### Exercise passage ###

Water Distribution in The Fuel Cell Made Visible in 4D

Water distribution in the fuel cell made visible in 4D.

For the first time, teams from Helmholtz-Zentrum Berlin (HZB) and University College London (UCL) have visualized the water distribution in a fuel cell three-dimensionally and in real time.

For this purpose, they evaluated measurement data that were still obtained at the neutron source BER II at HZB. The analysis opens up new possibilities for more efficient and thus more cost-effective fuel cells.

Ralf Ziesche from HZB’s imaging group, said:

In a fuel cell, hydrogen and oxygen are combined to form water.

“This generates electrical energy. Probably the most important component within the fuel cell is a membrane.”

At about 20 micrometers, this membrane is about half as thick as a human hair, it is connected to various functional layers to form a separation area about 600 micrometers wide within the fuel cell.

“The membrane composite snatches the electrons from the hydrogen atoms. Only the hydrogen nuclei, i.e. the protons, can pass through the membrane.”

###

→ **Requirement**: Reproduce the part of the fuel cell article between "For the first" and "cost-effective fuel cells.", inclusive.

### Entries provided ###

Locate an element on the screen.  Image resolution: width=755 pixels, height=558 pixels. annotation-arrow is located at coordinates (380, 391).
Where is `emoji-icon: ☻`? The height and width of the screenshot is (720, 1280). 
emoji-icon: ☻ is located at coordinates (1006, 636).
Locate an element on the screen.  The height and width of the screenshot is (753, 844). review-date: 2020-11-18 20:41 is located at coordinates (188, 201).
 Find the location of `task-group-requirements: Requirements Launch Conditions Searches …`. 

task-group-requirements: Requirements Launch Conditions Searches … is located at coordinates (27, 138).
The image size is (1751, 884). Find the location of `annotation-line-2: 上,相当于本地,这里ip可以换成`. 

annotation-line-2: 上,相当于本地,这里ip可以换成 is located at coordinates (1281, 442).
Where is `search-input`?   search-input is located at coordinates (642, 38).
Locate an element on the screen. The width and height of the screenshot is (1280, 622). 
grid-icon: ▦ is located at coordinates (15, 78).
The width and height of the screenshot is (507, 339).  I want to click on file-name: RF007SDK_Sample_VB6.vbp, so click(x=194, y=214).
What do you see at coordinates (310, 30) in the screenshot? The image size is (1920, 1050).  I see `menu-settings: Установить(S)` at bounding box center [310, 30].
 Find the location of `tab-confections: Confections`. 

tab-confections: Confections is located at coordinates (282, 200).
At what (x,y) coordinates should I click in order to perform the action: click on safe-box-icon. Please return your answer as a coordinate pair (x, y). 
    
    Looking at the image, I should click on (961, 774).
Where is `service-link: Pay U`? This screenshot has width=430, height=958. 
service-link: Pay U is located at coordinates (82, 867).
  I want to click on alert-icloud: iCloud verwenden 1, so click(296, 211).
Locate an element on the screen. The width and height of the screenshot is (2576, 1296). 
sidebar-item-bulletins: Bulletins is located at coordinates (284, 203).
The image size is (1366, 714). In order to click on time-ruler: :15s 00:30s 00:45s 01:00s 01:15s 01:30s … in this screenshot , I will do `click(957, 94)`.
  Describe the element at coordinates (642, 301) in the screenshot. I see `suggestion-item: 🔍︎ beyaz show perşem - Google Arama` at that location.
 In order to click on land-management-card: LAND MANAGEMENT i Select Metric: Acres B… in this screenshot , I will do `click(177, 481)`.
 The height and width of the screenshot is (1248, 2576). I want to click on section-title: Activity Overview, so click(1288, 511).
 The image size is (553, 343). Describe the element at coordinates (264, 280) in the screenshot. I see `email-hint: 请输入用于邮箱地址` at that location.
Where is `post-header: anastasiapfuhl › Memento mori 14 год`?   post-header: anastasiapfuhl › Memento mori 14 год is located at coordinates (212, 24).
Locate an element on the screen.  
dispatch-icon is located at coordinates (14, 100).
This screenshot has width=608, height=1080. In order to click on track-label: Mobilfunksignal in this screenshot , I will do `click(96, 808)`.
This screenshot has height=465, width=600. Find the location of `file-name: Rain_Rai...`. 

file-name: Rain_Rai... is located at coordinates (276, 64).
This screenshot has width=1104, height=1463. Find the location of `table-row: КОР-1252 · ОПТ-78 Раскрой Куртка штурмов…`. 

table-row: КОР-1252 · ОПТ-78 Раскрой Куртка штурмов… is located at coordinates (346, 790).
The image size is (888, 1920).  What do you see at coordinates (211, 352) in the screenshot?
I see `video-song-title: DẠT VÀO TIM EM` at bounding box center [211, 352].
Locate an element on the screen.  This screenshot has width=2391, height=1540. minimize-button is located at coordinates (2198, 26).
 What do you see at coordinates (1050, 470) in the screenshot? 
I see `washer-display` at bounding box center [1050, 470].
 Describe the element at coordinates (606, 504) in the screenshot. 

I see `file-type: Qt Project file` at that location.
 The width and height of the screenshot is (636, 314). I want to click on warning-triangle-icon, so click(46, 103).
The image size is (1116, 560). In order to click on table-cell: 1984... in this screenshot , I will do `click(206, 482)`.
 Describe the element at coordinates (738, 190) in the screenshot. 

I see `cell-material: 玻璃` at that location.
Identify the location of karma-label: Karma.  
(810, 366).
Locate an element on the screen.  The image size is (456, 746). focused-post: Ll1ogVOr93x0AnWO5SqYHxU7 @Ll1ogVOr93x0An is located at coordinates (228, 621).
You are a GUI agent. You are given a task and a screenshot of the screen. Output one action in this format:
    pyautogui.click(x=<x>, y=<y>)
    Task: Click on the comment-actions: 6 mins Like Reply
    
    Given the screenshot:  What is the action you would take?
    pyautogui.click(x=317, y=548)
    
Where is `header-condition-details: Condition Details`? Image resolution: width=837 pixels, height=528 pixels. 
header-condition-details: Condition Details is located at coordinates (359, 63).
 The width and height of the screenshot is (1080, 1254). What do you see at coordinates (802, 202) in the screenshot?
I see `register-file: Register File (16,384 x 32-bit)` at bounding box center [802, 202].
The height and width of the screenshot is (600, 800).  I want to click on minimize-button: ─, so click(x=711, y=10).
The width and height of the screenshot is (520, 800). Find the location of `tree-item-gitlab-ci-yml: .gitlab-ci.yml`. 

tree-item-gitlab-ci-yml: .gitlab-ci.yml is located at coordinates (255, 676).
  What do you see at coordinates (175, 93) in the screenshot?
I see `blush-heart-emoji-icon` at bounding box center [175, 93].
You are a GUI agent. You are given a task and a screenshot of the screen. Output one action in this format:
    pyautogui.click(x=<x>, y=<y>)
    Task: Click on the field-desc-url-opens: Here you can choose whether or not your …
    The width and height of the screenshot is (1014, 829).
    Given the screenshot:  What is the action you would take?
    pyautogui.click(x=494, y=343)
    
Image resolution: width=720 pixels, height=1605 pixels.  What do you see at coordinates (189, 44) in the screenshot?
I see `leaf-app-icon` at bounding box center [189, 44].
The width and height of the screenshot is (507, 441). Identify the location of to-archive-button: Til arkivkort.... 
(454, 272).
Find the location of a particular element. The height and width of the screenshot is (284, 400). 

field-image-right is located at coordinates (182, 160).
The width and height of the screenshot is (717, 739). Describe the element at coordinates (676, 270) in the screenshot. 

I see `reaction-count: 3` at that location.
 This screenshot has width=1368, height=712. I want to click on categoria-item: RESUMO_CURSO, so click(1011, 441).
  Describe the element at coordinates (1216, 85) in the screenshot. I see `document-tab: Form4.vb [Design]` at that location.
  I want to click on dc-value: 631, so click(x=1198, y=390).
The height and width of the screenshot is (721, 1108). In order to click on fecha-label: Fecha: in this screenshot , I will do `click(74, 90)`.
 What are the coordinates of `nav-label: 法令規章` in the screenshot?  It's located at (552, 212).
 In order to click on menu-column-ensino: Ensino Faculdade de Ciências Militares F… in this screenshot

###

→ **Solution to this problem**:
For the first time, teams from Helmholtz-Zentrum Berlin (HZB) and University College London (UCL) have visualized the water distribution in a fuel cell three-dimensionally and in real time.

For this purpose, they evaluated measurement data that were still obtained at the neutron source BER II at HZB. The analysis opens up new possibilities for more efficient and thus more cost-effective fuel cells.